Beanstalk only supports WAR deployment and Play doesn't officially support WAR deployment. If you want to use EC2 then you should instead just create an EC2 instance and follow the deployment instructions: http://www.playframework.com/documentation/2.2.x/ProductionDist
Deploying play 2.* apps in aws ec2 is very diffrent until you have found this much better way to do it. I mean ansible is promising a great solution to that. though it is still needed to work with new setup of ansible, and its playbook but that must be worthy.

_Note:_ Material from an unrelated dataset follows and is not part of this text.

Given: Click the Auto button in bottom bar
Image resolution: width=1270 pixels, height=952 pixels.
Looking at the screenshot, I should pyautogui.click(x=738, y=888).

I have found these reads very recently and yet to apply them in my project. I hope following reads will help you to learn more:
Ansible + play + aws ec2
Read it to know more about Ansible to deply play in aws
Thanks!
Hope this will help you to kick your start. Please do share more knowledge you gain during the procedure or if there is any simple way to solve this complicated deployment problem.